───── ENTRIES SHOWN
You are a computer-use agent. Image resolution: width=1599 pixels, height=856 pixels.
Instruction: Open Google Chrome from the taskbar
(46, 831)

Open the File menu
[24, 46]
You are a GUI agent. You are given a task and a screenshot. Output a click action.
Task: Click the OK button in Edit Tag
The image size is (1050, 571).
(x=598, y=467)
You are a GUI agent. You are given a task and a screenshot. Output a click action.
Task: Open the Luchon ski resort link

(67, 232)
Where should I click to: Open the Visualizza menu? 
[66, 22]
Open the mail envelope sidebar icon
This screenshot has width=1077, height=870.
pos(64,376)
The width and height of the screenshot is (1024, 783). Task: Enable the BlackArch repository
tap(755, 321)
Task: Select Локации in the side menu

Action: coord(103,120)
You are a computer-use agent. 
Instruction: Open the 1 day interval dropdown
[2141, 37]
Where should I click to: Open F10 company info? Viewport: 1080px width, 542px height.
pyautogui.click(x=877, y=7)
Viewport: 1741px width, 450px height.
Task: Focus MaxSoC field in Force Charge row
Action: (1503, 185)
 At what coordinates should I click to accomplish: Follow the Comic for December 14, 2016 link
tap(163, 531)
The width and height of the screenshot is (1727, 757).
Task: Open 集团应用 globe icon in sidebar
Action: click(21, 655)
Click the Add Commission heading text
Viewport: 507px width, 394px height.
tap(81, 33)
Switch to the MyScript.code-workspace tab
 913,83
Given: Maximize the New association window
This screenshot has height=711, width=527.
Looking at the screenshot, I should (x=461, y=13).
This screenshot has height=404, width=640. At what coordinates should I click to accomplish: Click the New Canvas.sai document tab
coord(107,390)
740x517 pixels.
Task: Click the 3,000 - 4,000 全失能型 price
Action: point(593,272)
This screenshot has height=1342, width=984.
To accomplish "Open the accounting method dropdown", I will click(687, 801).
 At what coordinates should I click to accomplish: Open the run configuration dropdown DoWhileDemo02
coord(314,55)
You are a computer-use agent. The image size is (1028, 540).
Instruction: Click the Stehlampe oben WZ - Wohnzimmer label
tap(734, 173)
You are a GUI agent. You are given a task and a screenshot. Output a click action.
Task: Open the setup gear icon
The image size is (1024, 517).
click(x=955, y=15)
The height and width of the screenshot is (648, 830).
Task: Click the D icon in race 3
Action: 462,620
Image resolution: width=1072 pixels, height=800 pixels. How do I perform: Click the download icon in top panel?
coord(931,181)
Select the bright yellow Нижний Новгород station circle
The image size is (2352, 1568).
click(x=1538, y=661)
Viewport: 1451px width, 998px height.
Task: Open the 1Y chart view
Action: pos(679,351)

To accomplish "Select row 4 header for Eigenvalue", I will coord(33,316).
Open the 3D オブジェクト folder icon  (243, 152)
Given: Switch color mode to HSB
──────────
• TO DO: Each record above is to be reproduced verbatim.

• RESPONSE AREA:
You are a computer-use agent. Image resolution: width=1599 pixels, height=856 pixels.
Instruction: Open Google Chrome from the taskbar
(46, 831)

Open the File menu
[24, 46]
You are a GUI agent. You are given a task and a screenshot. Output a click action.
Task: Click the OK button in Edit Tag
The image size is (1050, 571).
(x=598, y=467)
You are a GUI agent. You are given a task and a screenshot. Output a click action.
Task: Open the Luchon ski resort link

(67, 232)
Where should I click to: Open the Visualizza menu? 
[66, 22]
Open the mail envelope sidebar icon
This screenshot has width=1077, height=870.
pos(64,376)
The width and height of the screenshot is (1024, 783). Task: Enable the BlackArch repository
tap(755, 321)
Task: Select Локации in the side menu

Action: coord(103,120)
You are a computer-use agent. 
Instruction: Open the 1 day interval dropdown
[2141, 37]
Where should I click to: Open F10 company info? Viewport: 1080px width, 542px height.
pyautogui.click(x=877, y=7)
Viewport: 1741px width, 450px height.
Task: Focus MaxSoC field in Force Charge row
Action: (1503, 185)
 At what coordinates should I click to accomplish: Follow the Comic for December 14, 2016 link
tap(163, 531)
The width and height of the screenshot is (1727, 757).
Task: Open 集团应用 globe icon in sidebar
Action: click(21, 655)
Click the Add Commission heading text
Viewport: 507px width, 394px height.
tap(81, 33)
Switch to the MyScript.code-workspace tab
 913,83
Given: Maximize the New association window
This screenshot has height=711, width=527.
Looking at the screenshot, I should (x=461, y=13).
This screenshot has height=404, width=640. At what coordinates should I click to accomplish: Click the New Canvas.sai document tab
coord(107,390)
740x517 pixels.
Task: Click the 3,000 - 4,000 全失能型 price
Action: point(593,272)
This screenshot has height=1342, width=984.
To accomplish "Open the accounting method dropdown", I will click(687, 801).
 At what coordinates should I click to accomplish: Open the run configuration dropdown DoWhileDemo02
coord(314,55)
You are a computer-use agent. The image size is (1028, 540).
Instruction: Click the Stehlampe oben WZ - Wohnzimmer label
tap(734, 173)
You are a GUI agent. You are given a task and a screenshot. Output a click action.
Task: Open the setup gear icon
The image size is (1024, 517).
click(x=955, y=15)
The height and width of the screenshot is (648, 830).
Task: Click the D icon in race 3
Action: 462,620
Image resolution: width=1072 pixels, height=800 pixels. How do I perform: Click the download icon in top panel?
coord(931,181)
Select the bright yellow Нижний Новгород station circle
The image size is (2352, 1568).
click(x=1538, y=661)
Viewport: 1451px width, 998px height.
Task: Open the 1Y chart view
Action: pos(679,351)

To accomplish "Select row 4 header for Eigenvalue", I will coord(33,316).
Open the 3D オブジェクト folder icon  (243, 152)
Given: Switch color mode to HSB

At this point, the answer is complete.